_SELECTED PASSAGE_
━━━━━━━━━━━━━━━━

Tag Archives: Active Defense

Ethics versus economics for security research

Independent security researchers often have a reputation as narcissistic vulnerability pimps (true or not), but the environment which has evolved around information security largely drives this. This came to a head for me tonight in a Twitter discussion kicked off by Steve Werby:

Creating an exploit can often pay anywhere between 1k and 100k (or possibly more in specific circumstances), depending on the researcher’s choice of market and product (or technology). This even affects areas that many users believe unrelated, like mobile OS jailbreaks, which essentially consist of exploits to gain root control despite the operating system’s best efforts to the contrary.

No equivalent market exists for threat-related research. Freelance malware analysts don’t have similar economic drivers because organizations with an interest in this information generally do the research themselves. You can’t monetize malware or attribution the same way. Put another way, nobody believes that Krebs and Danchev get rich from what they do. I don’t think we can “fix” this with the market, although I’d welcome discussion of ideas or evidence to the contrary. But we need to recognize this when thinking about issues around software security and threat identification.

Believing that security, on its own, adds value often turns into a form of the broken windows fallacy. And creating artificial demand for threat intelligence could lead to all sorts of perverse incentives. Some of the same organizations interested in purchasing vulnerabilities and exploits might have an interest in highly-focused intelligence, such as espionage on particular threat groups, but at this point the line between “offense” and “defense” becomes very fuzzy.

I’d love to hear alternate viewpoints and suggestions on where this can go.

━━━━━━━━━━━━━━━━

_DATA EXCERPTS_
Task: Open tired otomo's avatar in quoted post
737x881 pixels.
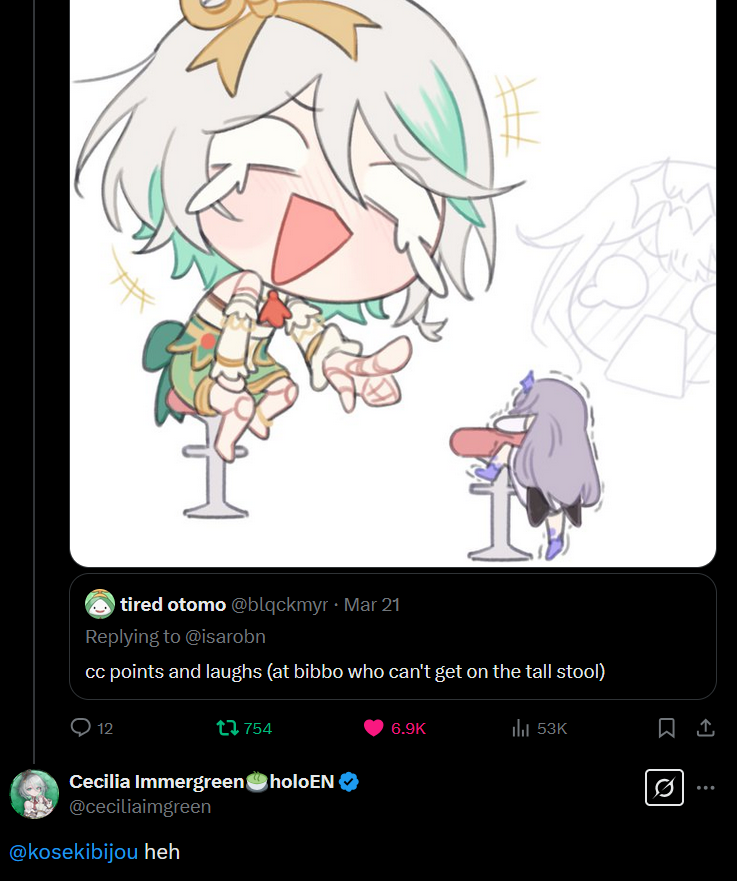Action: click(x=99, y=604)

━━━━━━━━━━━━━━━━

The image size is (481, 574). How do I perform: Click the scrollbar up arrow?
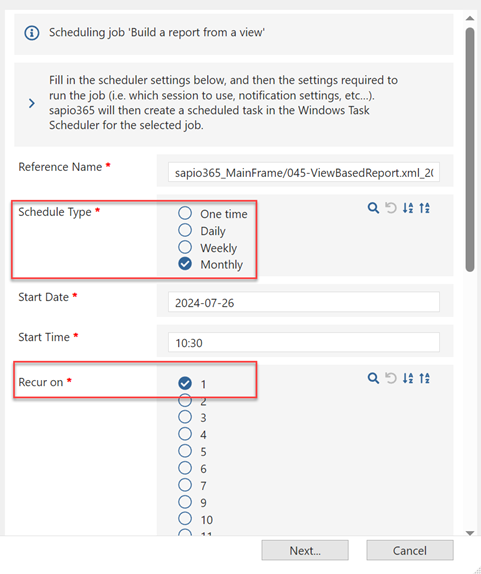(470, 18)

━━━━━━━━━━━━━━━━

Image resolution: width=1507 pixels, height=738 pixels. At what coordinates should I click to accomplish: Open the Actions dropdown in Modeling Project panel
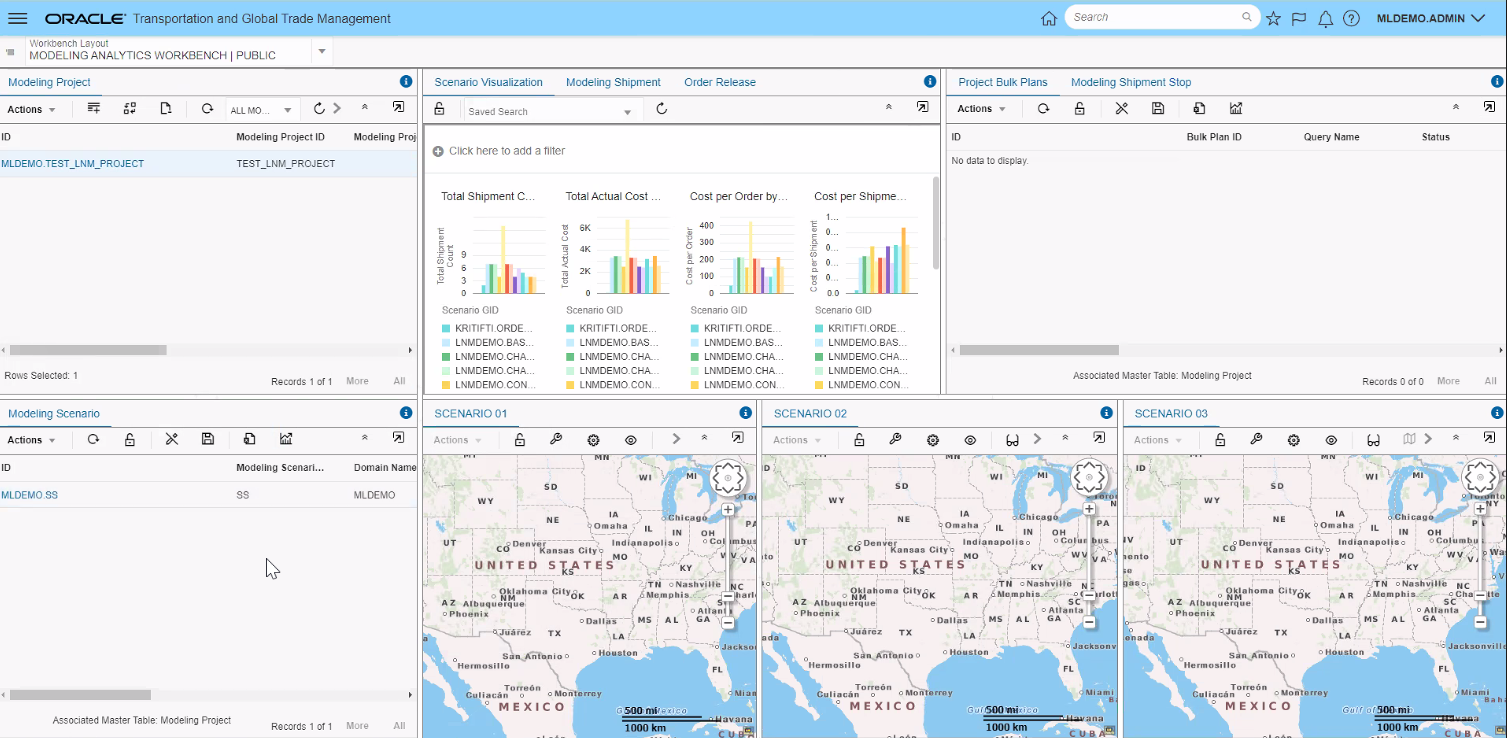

━━━━━━━━━━━━━━━━

_TASK STATEMENT_
Please decide whether each statement below agrees with the post on ethics versus economics for security research above, and for each give yes or no along with the exact words from the post that decide it.
1. Creating an exploit can pay between 1k and 100k.
2. Threat-related research has a market like the one for exploits.
3. The writer thinks the market can fix the situation for threat research.

_WRITTEN RESPONSE_
1. Yes: "Creating an exploit can often pay anywhere between 1k and 100k"
2. No: "No equivalent market exists for threat-related research."
3. No: "I don’t think we can “fix” this with the market"